§ How to complete this task:
Whatever appears in the records, retype it exactly, except for the pictures.
--------
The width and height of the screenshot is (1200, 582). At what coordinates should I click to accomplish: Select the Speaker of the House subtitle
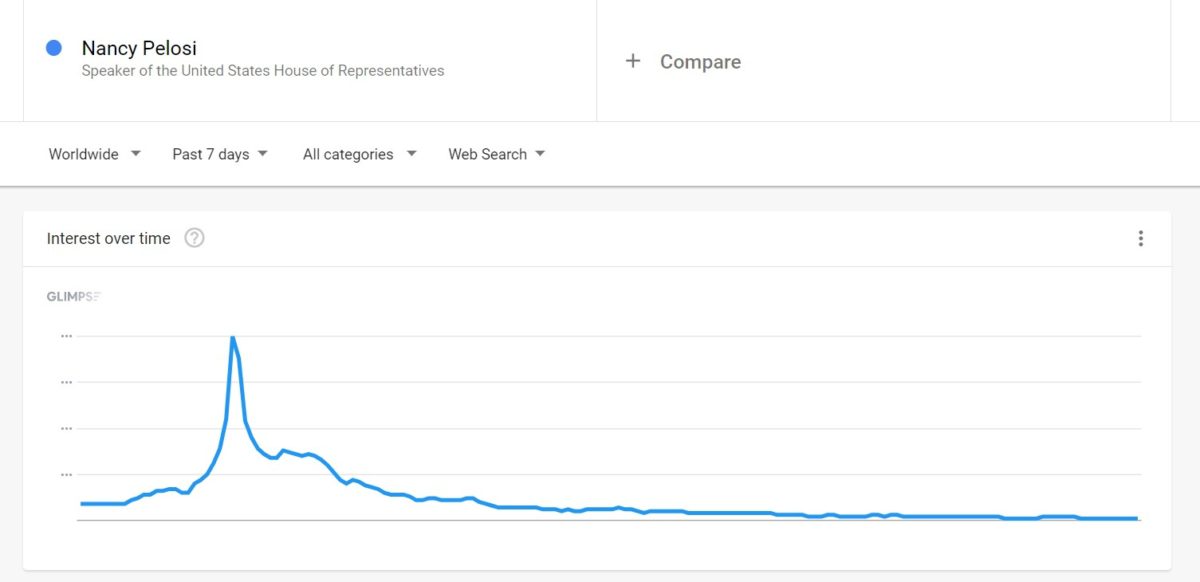click(x=263, y=71)
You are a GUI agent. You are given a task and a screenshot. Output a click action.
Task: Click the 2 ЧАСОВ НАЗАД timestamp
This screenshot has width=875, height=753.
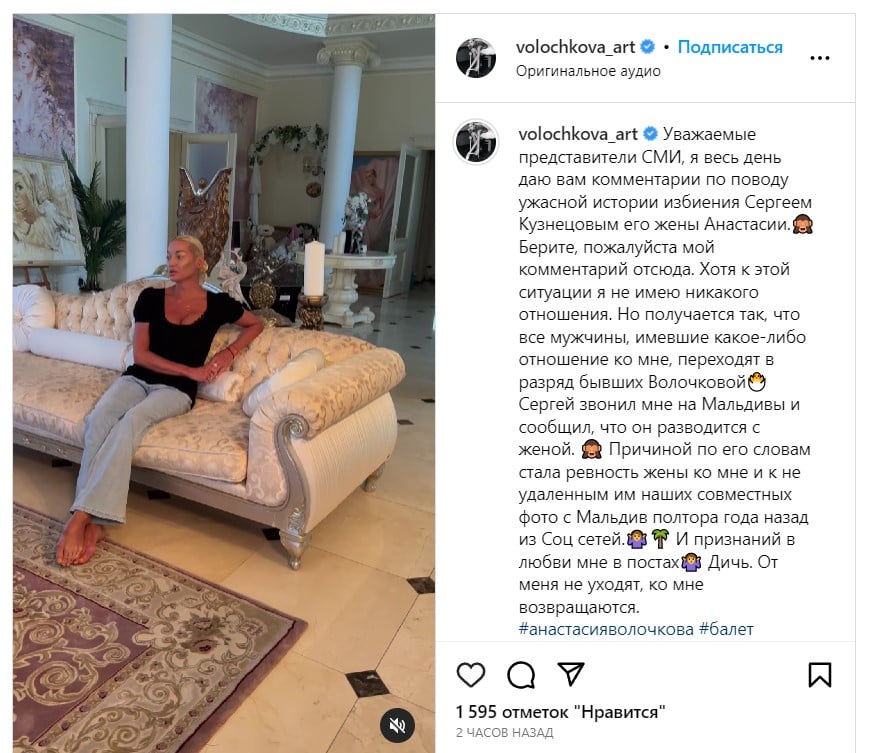point(504,732)
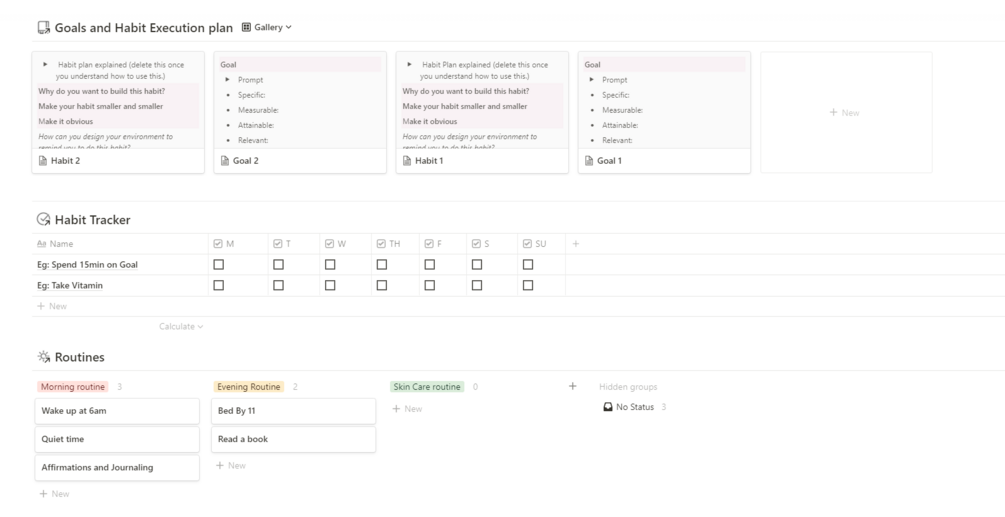
Task: Click the Goals and Habit Execution plan icon
Action: (43, 28)
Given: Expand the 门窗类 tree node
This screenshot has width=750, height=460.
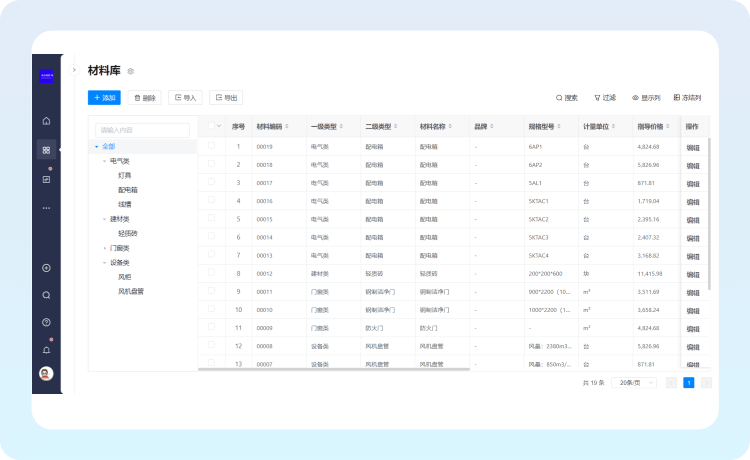Looking at the screenshot, I should pos(104,248).
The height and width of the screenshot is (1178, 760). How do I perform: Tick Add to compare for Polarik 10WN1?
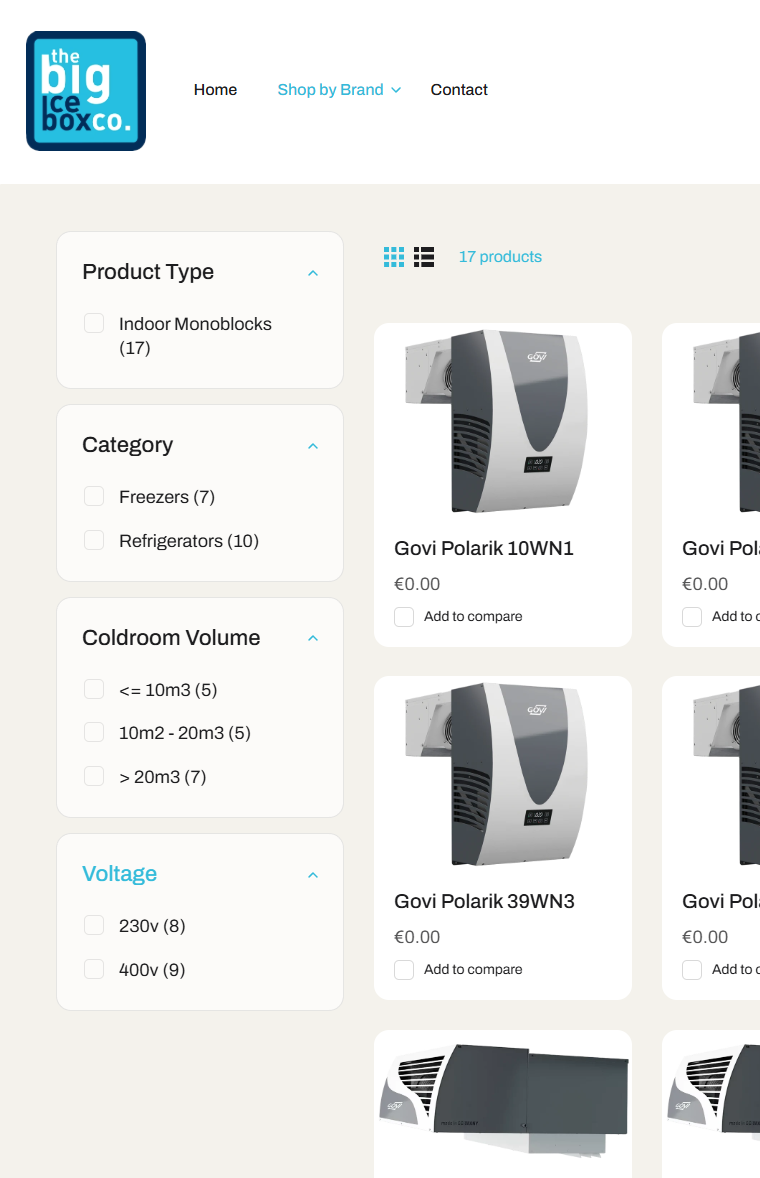(404, 617)
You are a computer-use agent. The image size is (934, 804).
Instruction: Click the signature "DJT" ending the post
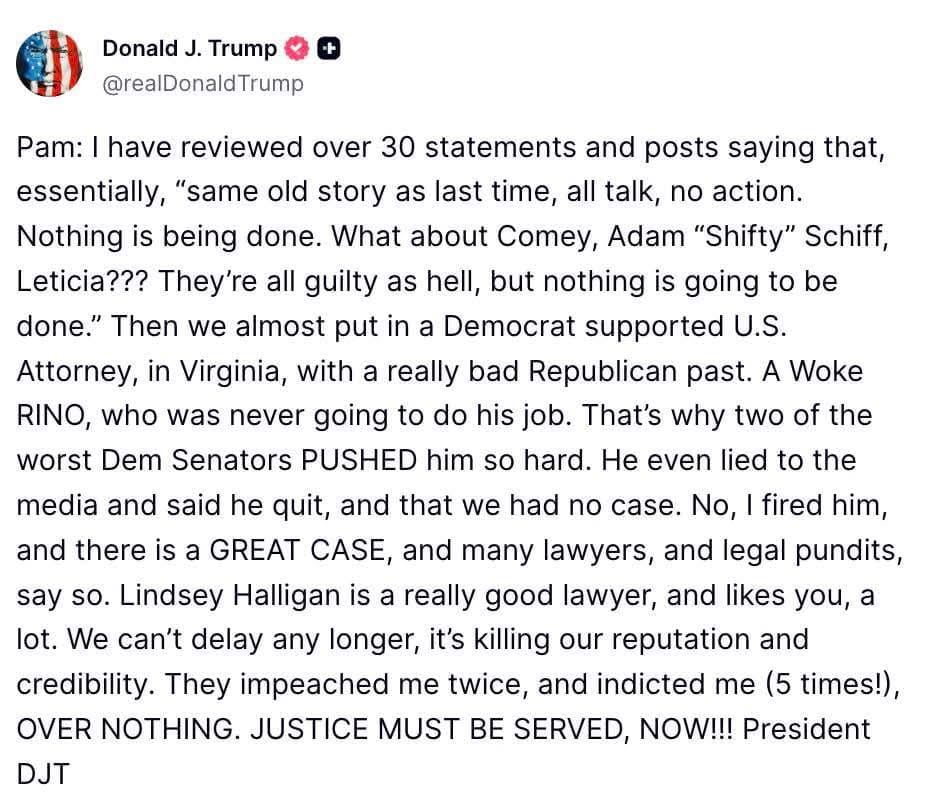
--------
§ Task solution:
The width and height of the screenshot is (1200, 582). At what coordinates should I click to accomplish: Select the Speaker of the House subtitle
click(x=263, y=71)
You are a GUI agent. You are given a task and a screenshot. Output a click action.
Task: Click the 2 ЧАСОВ НАЗАД timestamp
This screenshot has width=875, height=753.
point(504,732)
Task: Click the Goals and Habit Execution plan icon
Action: (43, 28)
Given: Expand the 门窗类 tree node
This screenshot has width=750, height=460.
Looking at the screenshot, I should pos(104,248).
The height and width of the screenshot is (1178, 760). How do I perform: Tick Add to compare for Polarik 10WN1?
(404, 617)
You are a computer-use agent. The image size is (934, 804).
Instruction: Click the signature "DJT" ending the post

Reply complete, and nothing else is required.